Using animals for food makes up the vast majority of the land footprint of humanity. All the buildings, roads and paved surfaces in the world occupy less than one percent of Earth’s land surface, while more than 45 percent of the land surface of Earth is used as land for grazing or growing feed crops for livestock.

Unless we act quickly to reduce or eliminate the use of animals as technology in the food system, O. Brown reasoned, we are racing toward ecological disaster. Impossible Foods has an ambitious goal: to reduce humanity’s destructive impact on the global environment, replacing the use of animals as a food production technology and eliminate animals as a food-production technology by 2035.
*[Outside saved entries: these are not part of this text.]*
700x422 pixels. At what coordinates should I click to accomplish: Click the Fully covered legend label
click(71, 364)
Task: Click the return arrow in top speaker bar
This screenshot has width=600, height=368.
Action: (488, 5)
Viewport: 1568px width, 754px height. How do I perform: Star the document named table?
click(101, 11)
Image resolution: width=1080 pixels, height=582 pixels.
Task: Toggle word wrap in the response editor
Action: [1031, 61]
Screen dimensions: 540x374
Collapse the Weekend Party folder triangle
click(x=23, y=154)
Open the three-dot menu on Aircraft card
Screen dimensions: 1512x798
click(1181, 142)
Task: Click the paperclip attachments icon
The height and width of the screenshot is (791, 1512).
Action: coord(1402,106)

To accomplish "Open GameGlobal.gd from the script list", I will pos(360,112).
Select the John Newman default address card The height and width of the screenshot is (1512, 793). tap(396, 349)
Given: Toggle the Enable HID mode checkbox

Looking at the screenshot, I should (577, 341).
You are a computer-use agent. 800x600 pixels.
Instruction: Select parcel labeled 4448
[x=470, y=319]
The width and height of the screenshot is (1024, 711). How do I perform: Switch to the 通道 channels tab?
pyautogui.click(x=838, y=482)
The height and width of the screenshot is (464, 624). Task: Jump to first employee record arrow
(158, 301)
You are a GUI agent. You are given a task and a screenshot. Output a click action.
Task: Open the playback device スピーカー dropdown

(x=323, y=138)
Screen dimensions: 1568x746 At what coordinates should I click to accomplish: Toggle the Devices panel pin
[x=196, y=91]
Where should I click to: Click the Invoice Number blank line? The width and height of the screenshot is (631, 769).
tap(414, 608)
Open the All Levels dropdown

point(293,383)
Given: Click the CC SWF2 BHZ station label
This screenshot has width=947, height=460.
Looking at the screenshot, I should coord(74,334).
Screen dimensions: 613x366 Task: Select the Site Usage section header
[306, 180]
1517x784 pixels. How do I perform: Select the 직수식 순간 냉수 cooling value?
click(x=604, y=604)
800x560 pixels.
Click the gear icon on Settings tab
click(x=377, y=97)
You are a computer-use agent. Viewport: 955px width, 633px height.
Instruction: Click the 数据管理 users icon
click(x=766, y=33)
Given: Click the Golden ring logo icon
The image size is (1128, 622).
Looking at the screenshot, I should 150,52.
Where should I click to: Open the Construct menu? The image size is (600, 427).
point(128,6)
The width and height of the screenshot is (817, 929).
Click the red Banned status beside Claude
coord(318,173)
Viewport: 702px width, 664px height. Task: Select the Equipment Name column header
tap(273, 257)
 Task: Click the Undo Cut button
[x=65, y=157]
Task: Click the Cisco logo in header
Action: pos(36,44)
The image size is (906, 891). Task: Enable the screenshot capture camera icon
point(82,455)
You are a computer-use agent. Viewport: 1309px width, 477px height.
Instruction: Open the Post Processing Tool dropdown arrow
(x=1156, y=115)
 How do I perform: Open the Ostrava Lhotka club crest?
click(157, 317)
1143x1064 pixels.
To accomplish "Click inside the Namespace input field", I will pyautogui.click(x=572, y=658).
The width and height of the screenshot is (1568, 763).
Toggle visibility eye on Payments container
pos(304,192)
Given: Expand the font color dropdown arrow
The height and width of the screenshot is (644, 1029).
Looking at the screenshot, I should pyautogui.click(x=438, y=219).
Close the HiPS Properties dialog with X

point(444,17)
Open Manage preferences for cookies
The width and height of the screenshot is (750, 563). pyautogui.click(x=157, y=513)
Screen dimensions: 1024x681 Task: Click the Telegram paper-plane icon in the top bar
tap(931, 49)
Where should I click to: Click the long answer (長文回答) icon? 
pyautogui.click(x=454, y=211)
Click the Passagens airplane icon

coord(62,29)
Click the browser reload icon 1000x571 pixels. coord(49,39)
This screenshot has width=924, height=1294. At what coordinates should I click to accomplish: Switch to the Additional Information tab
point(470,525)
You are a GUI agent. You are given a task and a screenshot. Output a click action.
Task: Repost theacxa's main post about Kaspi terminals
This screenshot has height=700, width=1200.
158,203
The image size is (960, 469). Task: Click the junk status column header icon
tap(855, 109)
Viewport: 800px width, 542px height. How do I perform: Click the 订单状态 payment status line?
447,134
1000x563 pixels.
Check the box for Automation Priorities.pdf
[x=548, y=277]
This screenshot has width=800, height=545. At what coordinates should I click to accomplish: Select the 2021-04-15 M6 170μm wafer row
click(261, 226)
“By far the most urgent problem to me was the use of animals as a food production technology – the most destructive technology on earth,” he says. O. Brown is no stranger to disrupting the status quo, already having transformed the scientific publishing system by founding the Public Library of Science (PLOS).

Making Meat Better

“If there’s one thing I’ve learned, it’s that big global problems are not someone else’s responsibility. This problem wasn’t going to be solved by pleading with consumers to eat beans and tofu instead of meat and fish. And it wouldn’t be enough just to find a better way to make meat; to succeed we would need to make the best meat in the world.”

The team made an important discovery: the “magic ingredient” heme – an iron-containing molecule that occurs naturally in every cell of every animal and plant. It is responsible for the unique flavours and aromas of meat.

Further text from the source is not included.